蔵前国技館が閉鎖されたのは1984年(昭和59年)だから、東京都下水道局北部下水道事務所と見学施設「蔵前水の館」ができてから30年もたっていない。比較的あたらしい施設なのだ。


(蔵前国技館跡地であることを記念して力士の手形 筆者撮影)

見学は1時間。梅雨入りの雨が降っていたからだろうか、見学者はなぜか私一人で、説明を担当してくださった方に、一対一でレクチャーを受けることができた。贅沢な個人授業のような経験をもつことができた。

「浅草橋幹線」という直径6.5mの下水道管を見学することができる。地下30mにある施設だ。じっさいに使用されている下水道の内部を見学することが出来る機会はなかなかないので、じつに興味深く見学した。


(現在使用中の地下30mにある下水道管 筆者撮影)

下水道には「汚水」(おすい)と「雨水」(うすい)の2つがあって、この「浅草橋幹線」は「汚水」の下水道管である。だから、正直いってニオイがあって臭い。まあ、こういうこともまた、インターネットではわからないことだ。この「汚水」は都内の三河島にある「汚水処分場」で処理されてから隅田川に放流される。

大雨のときには増水するので、「汚水」専用の下水道管にも「雨水」が流れ込む仕組みになっている。そのために、水の落下をらせん状に行って、落花速度を減速させるためのに「ドロップシャフト構造」がある。大量の「雨水」が流れ込んだときは、「汚水」と一緒に隅田川に放流してしまうようだ。水の浄化作用があるので問題ないのだ、と。


(ドロップシャフト 筆者撮影)

そのほか、パネル展示で「下水道管の耐震化工事」、「下水道管の再構築工事」、「下水道管に併設された光ファイバー網」や「下水道管の洗浄」、「東京都のマンホール」などがあり、レクチャーと質疑応答でいろいろ知ることができた。マンホールを開けて行う下水道工事現場は目にすることがあっても、地下でどのような工事が行われていることを知ることはできないので、たいへんありがたい。


(「蔵前水の館」(東京都下水道局)のサイトより)


■下水道もまた「見えざる世界」

世の中には「見える世界」と「見えざる世界」の2つが存在している。
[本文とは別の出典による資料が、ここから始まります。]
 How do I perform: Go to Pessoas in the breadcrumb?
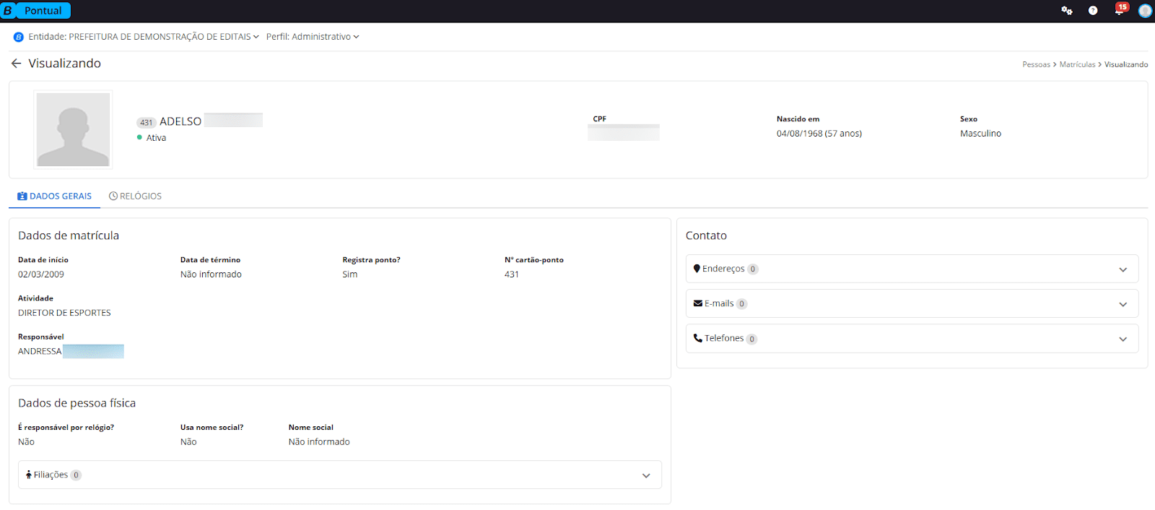click(1036, 65)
目に見える世界だけが存在しているわけではないのだ。

下水道もまた「見えざる世界」に属している。「関係者以外立ち入り禁止」なので、一般人が目にすることはできないが、これは物理的に確実に存在する世界である。ただし、関心がなければ、ふだんは意識することもない世界ではある。
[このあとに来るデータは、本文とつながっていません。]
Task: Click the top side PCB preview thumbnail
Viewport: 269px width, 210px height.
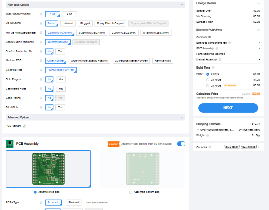Action: [48, 169]
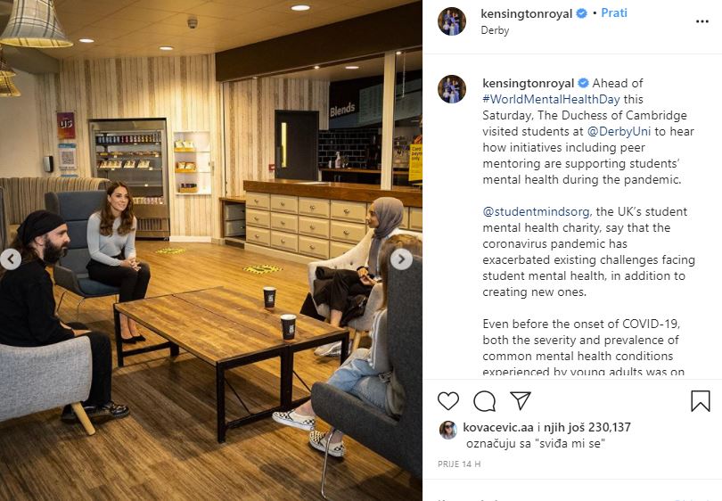Click the kovacevic.aa liker avatar
Screen dimensions: 722x501
(447, 430)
みなさんにも、機会をつくって「地下世界」の見学をすることをぜひ薦めたい。

今回はじめて知ったが、旧三河島汚水処分場 喞筒場(ポンプじょう)がるらしい。「国指定重要文化財」の施設であり、「近代化遺産」として大いに関心がある。つぎはこの施設の見学にいく予定だ。すでに予約は完了した(*)


(*)2019年7月3日に実行した。その件については、このブログに記しておいた。「旧三河島汚水処分場喞筒(しょくとう)場」を見学してきた(2019年7月3日)-大正時代初期の「産業遺産」は国の重要文化財 を参照。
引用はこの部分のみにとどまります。